Ewa Swoboda z szansami na medal olimpijski? Jak moc z 60 metrów przełożyć na 100

Eurosport
📝Eurosport

Akt. 05/03/2024, 16:37 GMT+1

Na 60 m Ewa Swoboda biega wybornie, kolejny raz udowodniła to w halowych mistrzostwach świata. Teraz, w sezonie olimpijskim, musi szykować formę na stumetrówkę. Czy te 40 m różnicy to dużo, czy mało? Czy moc z krótszego dystansu procentuje na tym dłuższym? - Jestem spokojna, dla mnie to sprinterka kompletna - mówi Marika Popowicz-Drapała, medalistka mistrzostw Europy w sztafecie 4 x 100 m.

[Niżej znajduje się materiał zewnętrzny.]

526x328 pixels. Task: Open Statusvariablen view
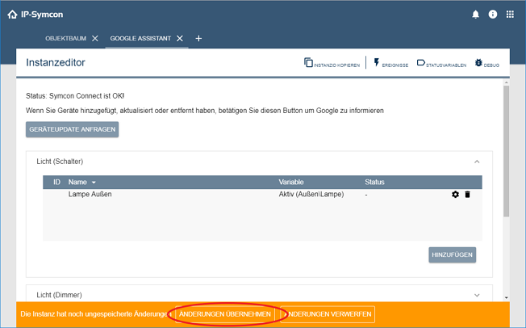point(441,62)
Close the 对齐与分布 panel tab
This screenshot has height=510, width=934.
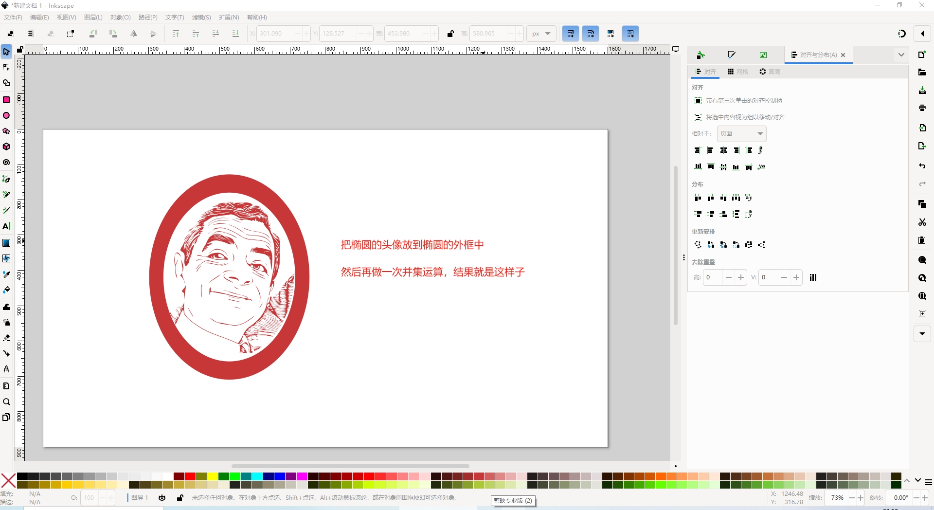[x=843, y=55]
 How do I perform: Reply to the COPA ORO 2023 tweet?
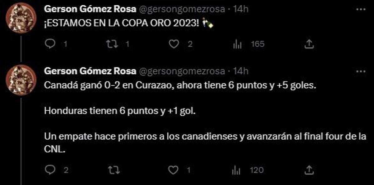[50, 44]
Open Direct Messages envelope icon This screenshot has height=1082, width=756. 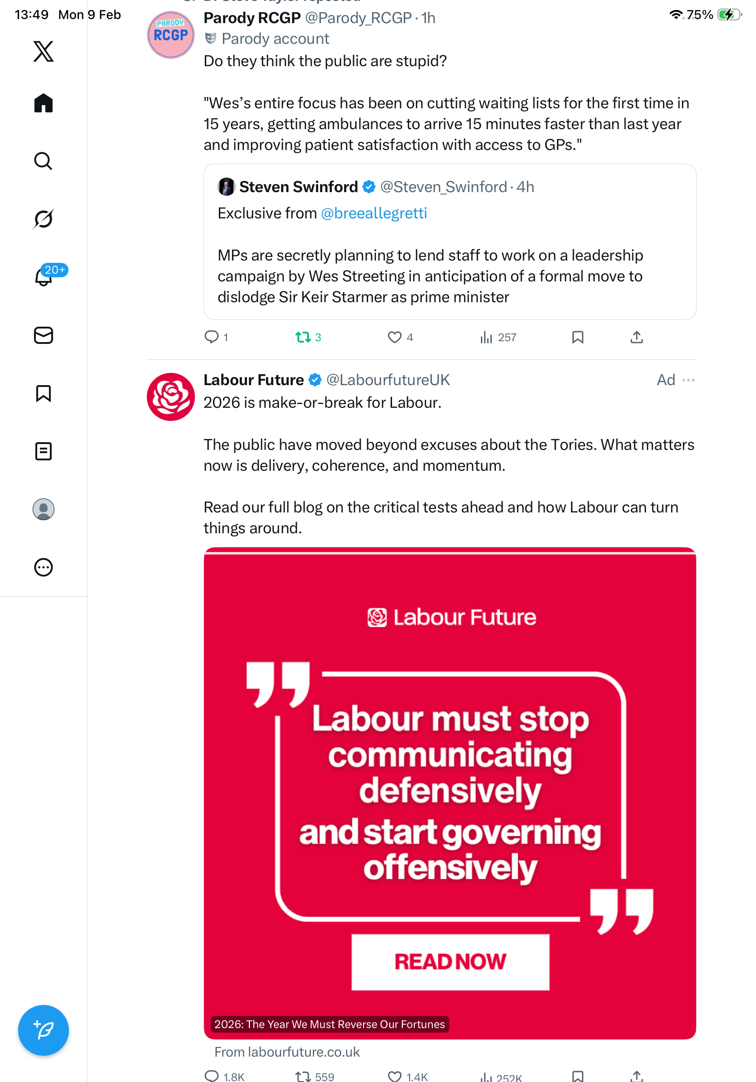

Ewa Swoboda podczas HMŚ w Glasgow 2024

W tych HMŚ goszczących w Glasgow 26-letnia Polka uzyskała w półfinale rewelacyjne 6,98 s, o 0,01 bijąc własny rekord Polski. W finale była o 0,02 s wolniejsza, a 6,98 zmierzono złotej Julien Alfred z Saint Lucia. Nikt w tym roku na 60 m nie biegał od nich szybciej. Jak ich wyniki wyglądają w tabelach historycznych?
Rekordzistką świata - 6,92 - od 11 lutego 1993 jest Rosjanka Irina Priwałowa. Swoboda dzieli 11. miejsce w zestawieniu z Jamajkami - Elaine Thompson-Herah i Shelly-Ann Fraser-Pryce. Co to oznacza przed sezonem letnim, olimpijskim, gdzie najkrótszy dystans na bieżni - wielce prestiżowy - to 100 m?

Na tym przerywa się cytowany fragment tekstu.